Schlumberger announced Tuesday the introduction of the MicroScope high-resolution resistivity and imaging-while-drilling service. On a single collar, this logging-while-drilling service provides high-resolution laterolog resistivity and full borehole images in conductive mud environments.
"Optimal placement of the borehole in the reservoir, accurate evaluation of formation properties and identification of geological features that impact producibility are key elements of a successful well," said Andy Hendricks, president, Drilling & Measurements, Schlumberger. "This service, already successful in more than 150 jobs across 10 countries, addresses these challenges in unconventional shale plays, carbonate and clastic reservoirs."
MicroScope technology has been deployed worldwide.
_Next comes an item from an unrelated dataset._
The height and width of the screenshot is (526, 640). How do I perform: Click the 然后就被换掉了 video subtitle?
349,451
In a tight gas carbonate reservoir in Asia, MicroScope measurements facilitated formation evaluation and clearly identified and defined the structural dips, faults and fractures along the horizontal section in a complex, thin, dolomite gas reservoir. The well was completed with an initial gas production of 120,000 m3/d, which exceeded the production goal.
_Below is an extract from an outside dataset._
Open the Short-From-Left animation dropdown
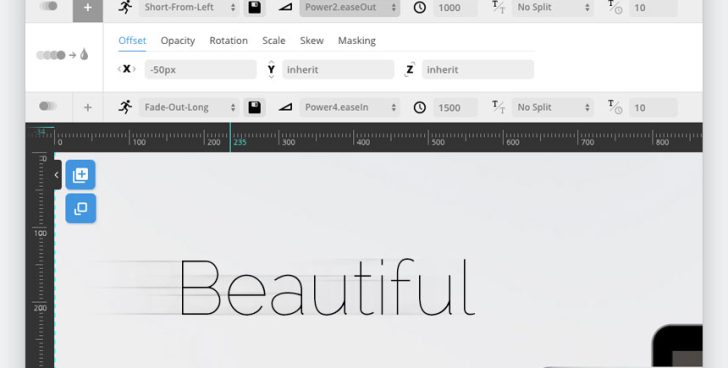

"The application of MicroScope in this challenging thin tight gas reservoir has helped us make accurate real-time decisions while drilling," said Peng Hai Run, chief geologist, PetroChina SWOGC. "The success of this well has opened more opportunities to our company in developing the thin target reservoirs."
In Wyoming, the service helped tap the potential of the Niobrara formation in the Denver-Julesburg basin. Both permeability and porosity in the Niobrara chalk are relatively low and production is usually enhanced by natural fractures. Keeping the wellbore within the highly fractured layer required accurate real-time information to guide steering decisions. MicroScope images facilitated well placement and fracture analysis to optimize hydraulic fracturing stage designs.
The MicroScope tool acquires focused laterolog resistivity measurements and images at four different depths of investigation, with azimuthal sensitivity. These measurements are essential for calculating reserve estimates, placing horizontal wells and optimizing completion design.